(Data shown)
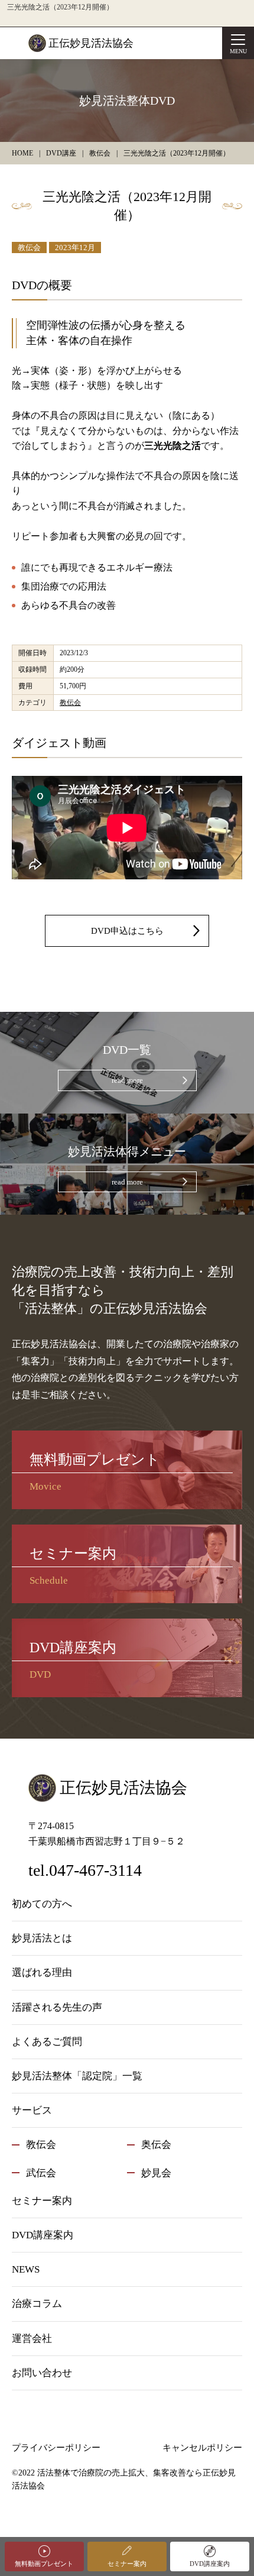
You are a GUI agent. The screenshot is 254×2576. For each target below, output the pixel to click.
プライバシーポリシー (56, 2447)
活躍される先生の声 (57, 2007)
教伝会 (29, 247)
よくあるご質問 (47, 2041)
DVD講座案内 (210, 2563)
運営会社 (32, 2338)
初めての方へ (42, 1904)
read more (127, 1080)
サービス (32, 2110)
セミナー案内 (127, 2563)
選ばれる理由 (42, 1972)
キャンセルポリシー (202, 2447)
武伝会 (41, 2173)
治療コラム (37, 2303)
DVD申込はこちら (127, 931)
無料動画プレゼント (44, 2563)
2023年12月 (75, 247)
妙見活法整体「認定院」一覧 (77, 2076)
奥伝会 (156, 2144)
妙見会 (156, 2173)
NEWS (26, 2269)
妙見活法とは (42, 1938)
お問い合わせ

(Task item) Quote all the lines above exactly as given. Do not include the pictures.

(Response to this exercise)
You are a GUI agent. The screenshot is 254×2576. For each target below, output the pixel to click.
プライバシーポリシー (56, 2447)
活躍される先生の声 (57, 2007)
教伝会 (29, 247)
よくあるご質問 (47, 2041)
DVD講座案内 (210, 2563)
運営会社 (32, 2338)
初めての方へ (42, 1904)
read more (127, 1080)
サービス (32, 2110)
セミナー案内 (127, 2563)
選ばれる理由 (42, 1972)
キャンセルポリシー (202, 2447)
武伝会 (41, 2173)
治療コラム (37, 2303)
DVD申込はこちら (127, 931)
無料動画プレゼント (44, 2563)
2023年12月 (75, 247)
妙見活法整体「認定院」一覧 (77, 2076)
奥伝会 (156, 2144)
妙見会 (156, 2173)
NEWS (26, 2269)
妙見活法とは (42, 1938)
お問い合わせ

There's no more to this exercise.